# [What is expected]
Go over the lines below, and when one contains the word "computer", copy it.

----------------

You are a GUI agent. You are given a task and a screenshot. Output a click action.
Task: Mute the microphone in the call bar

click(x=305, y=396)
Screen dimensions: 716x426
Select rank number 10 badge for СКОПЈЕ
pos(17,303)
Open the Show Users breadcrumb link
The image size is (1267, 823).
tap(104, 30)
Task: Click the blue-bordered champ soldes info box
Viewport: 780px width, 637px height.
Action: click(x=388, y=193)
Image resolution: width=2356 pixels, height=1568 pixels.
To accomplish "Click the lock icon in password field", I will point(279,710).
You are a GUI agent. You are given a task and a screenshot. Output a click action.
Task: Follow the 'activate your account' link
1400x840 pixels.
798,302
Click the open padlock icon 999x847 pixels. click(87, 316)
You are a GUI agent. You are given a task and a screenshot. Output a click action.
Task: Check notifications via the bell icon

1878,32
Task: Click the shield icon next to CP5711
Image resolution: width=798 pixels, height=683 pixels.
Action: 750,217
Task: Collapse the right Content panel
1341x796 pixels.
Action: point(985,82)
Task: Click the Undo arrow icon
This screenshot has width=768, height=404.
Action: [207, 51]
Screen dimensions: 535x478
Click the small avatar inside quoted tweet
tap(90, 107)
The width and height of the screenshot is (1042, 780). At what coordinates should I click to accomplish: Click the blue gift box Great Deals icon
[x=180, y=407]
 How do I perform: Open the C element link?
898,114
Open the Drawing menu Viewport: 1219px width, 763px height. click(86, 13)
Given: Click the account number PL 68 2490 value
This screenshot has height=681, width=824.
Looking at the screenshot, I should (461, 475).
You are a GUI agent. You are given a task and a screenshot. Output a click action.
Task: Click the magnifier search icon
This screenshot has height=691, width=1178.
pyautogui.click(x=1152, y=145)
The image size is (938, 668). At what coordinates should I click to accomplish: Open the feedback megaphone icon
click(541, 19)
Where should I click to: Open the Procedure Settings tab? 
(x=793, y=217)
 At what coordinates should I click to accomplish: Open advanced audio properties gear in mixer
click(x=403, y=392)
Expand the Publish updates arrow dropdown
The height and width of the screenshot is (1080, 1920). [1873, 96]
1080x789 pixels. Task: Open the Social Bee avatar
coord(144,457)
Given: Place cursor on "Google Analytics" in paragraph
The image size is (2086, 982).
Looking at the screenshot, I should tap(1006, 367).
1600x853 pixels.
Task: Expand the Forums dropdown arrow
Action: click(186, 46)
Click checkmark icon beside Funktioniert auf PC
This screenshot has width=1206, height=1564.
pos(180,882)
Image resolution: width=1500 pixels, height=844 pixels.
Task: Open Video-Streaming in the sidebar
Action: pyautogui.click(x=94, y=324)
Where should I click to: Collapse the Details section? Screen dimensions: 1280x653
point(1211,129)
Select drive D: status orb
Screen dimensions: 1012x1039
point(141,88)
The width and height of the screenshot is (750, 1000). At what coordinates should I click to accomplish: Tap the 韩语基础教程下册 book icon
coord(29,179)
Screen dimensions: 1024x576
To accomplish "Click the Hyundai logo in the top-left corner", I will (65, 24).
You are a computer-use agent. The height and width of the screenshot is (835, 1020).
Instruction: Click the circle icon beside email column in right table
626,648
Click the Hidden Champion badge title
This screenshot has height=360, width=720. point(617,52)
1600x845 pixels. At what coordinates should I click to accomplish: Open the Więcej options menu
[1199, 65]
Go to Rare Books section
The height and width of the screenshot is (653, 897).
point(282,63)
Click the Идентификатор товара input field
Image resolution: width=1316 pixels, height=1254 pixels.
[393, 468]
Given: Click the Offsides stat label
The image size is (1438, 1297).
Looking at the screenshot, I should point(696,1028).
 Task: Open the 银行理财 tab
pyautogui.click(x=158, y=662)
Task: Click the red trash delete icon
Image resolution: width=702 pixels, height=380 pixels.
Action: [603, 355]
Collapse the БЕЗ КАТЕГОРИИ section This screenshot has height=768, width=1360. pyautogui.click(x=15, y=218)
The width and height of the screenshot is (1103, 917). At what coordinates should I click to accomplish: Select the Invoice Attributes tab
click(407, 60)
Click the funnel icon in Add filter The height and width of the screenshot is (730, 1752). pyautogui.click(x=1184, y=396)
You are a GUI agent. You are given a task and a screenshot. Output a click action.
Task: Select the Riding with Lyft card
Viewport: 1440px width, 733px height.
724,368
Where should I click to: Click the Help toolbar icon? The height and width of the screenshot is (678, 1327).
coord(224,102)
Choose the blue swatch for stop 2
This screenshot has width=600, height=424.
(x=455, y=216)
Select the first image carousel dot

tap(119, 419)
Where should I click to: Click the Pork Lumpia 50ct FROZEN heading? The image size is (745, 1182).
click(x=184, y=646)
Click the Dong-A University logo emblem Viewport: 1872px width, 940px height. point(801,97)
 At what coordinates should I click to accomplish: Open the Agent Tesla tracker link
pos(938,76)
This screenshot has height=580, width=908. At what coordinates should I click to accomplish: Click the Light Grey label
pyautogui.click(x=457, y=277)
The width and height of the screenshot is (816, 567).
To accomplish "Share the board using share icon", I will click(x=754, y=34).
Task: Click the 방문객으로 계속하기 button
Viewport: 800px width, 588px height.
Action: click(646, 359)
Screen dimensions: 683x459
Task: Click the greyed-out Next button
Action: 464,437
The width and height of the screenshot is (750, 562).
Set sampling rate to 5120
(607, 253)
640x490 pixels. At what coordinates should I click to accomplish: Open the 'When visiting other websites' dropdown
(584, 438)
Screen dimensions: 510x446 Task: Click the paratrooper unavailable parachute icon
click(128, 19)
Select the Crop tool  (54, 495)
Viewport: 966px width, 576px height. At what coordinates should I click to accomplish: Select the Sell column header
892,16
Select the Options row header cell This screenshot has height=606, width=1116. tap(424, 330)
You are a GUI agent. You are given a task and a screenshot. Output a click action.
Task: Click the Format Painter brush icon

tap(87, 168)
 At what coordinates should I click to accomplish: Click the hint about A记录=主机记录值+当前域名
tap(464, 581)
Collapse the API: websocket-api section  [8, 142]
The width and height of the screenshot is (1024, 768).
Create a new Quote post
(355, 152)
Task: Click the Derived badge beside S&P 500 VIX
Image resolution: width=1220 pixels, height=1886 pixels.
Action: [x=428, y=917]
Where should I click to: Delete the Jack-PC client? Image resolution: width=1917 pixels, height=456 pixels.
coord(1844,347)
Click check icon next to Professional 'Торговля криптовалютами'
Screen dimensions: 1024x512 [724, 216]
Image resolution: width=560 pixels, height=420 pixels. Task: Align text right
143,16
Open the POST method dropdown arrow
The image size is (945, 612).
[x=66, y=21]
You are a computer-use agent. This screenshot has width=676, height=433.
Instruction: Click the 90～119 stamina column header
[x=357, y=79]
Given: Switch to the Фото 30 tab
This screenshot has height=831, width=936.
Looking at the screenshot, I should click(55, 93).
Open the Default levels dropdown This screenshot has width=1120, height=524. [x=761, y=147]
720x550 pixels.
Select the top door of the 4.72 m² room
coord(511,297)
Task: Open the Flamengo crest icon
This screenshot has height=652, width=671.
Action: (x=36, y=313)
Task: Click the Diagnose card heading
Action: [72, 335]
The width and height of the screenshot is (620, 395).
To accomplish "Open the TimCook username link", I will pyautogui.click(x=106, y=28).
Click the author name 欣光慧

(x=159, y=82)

----------------

# [Answer to the exercise]
You are a computer-use agent. The height and width of the screenshot is (835, 1020).
You are a computer-use agent. This screenshot has width=676, height=433.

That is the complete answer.